Pemda Diingatkan Hati-hati Lakukan Penyusunan RDTR Lewat OSS

Rencana Detail Tata Ruang (RDTR) menjadi hal krusial sebagai acuan dalam pemberian perizinan berusaha. Terlebih, dengan adanya Online Single Submission (OSS).
0
2537
RDTR

JAKARTA – Rencana Detail Tata Ruang (RDTR) menjadi hal krusial sebagai acuan dalam pemberian perizinan berusaha. Terlebih, dengan adanya Online Single Submission (OSS), maka pelaku usaha yang akan mendirikan usaha di suatu daerah diharuskan memerhatikan kesesuaian pemanfaatan ruang berdasarkan RDTR.

RDTR merupakan amanah Undang-Undang Nomor 11 Tahun 2020 tentang Cipta Kerja (UUCK) untuk segera disusun dan dibuat oleh pemerintah daerah.

“Terlebih untuk wilayah-wilayah yang mempunyai potensi daerah dan diproyeksikan ekonomi akan bertumbuh di sana,” ungkap Plt. Direktur Jenderal Tata Ruang Kementerian ATR/BPN, Abdul Kamarzuki dalam keterangan persnya, Jumat (18/3/2022).

Oleh karena sangat penting, Abdul Kamarzuki mengingatkan agar penyusunan RDTR lewat sistem elektronik terintegrasi atau OSS berlangsung secara tepat dan berhati-hati. Jika tidak, maka akan mempersulit pelaku usaha dalam mendapatkan perizinan.

Abdul Kamarzuki

“Kalau RDTR sudah masuk ke dalam sistem dan ada perizinan yang tidak sesuai pemanfaatan ruangnya, maka sistem akan otomatis menolak. Organisasi Perangkat Daerah (OPD) tidak dapat mengubah hal tersebut,” jelas dia.

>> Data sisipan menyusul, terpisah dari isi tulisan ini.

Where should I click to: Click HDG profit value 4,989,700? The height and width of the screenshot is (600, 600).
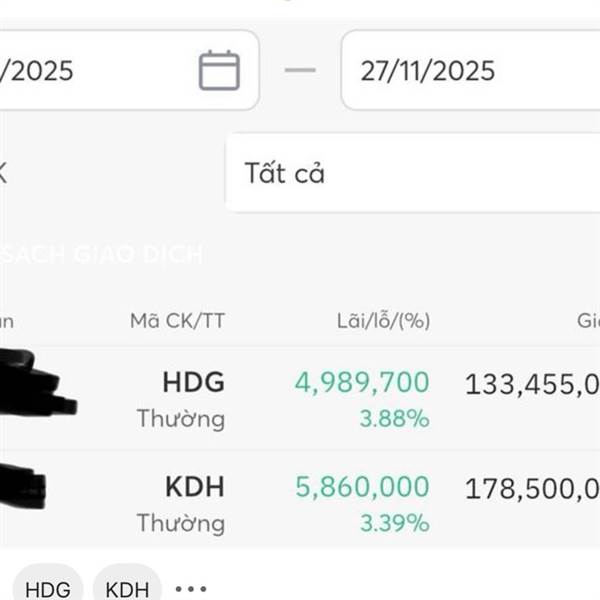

Meski ke depannya, menurut Abdul Kamarzuki, revisi RDTR tanpa harus menunggu jangka waktu lima tahun. Namun revisi itu harus sepengetahuan kepala daerah, karena RDTR penetapannya melalui peraturan kepala daerah.

Kendala KKPR

Keberadaan RDTR yang terintegrasi dengan OSS dalam UUCK berkaitan dengan perizinan Kesesuaian Kegiatan Pemanfaatan Ruang (KKPR) sehingga harapannya akan mempermudah iklim investasi. Istilah KKPR dulu banyak yang mengenalnya dengan istilah Izin Lokasi. Pengurusan izin terebut pada saat akan melakukan kegiatan usaha termasuk pengembangan kawasan perumahan.

Ketentuan KKPR ini mengacu kepada RDTR di setiap daerah. Bagi daerah yang telah memiliki RDTR, maka pelaku usaha maupun non-berusaha dapat menggunakan Konfirmasi KKPR, namun bagi daerah yang belum memilliki RDTR dapat menggunakan Persetujuan KKPR.

“Konfirmasi itu kalau ada permohonan. Jadi pelaku usaha memohon kegiatannya dilaksanakan di kawasan yang ada RDTR-nya, dan sudah terintegrasi dengan OSS maka terbit konfirmasi. Tapi di daerah yang belum ada RDTR, maka harus melalui persetujuan KKPR dulu jadi sebelum memperoleh izin lainnya,” jelas Abdul Kamarzuki.

Namun, masalah muncul karena saat ini daerah kabupaten/kota yang sudah memiliki RDTR masih sangat minim. Dari sekitar 514 kabupaten/kota yang ada, perkiraannya baru sekitar 30% yang sudah memiliki RDTR.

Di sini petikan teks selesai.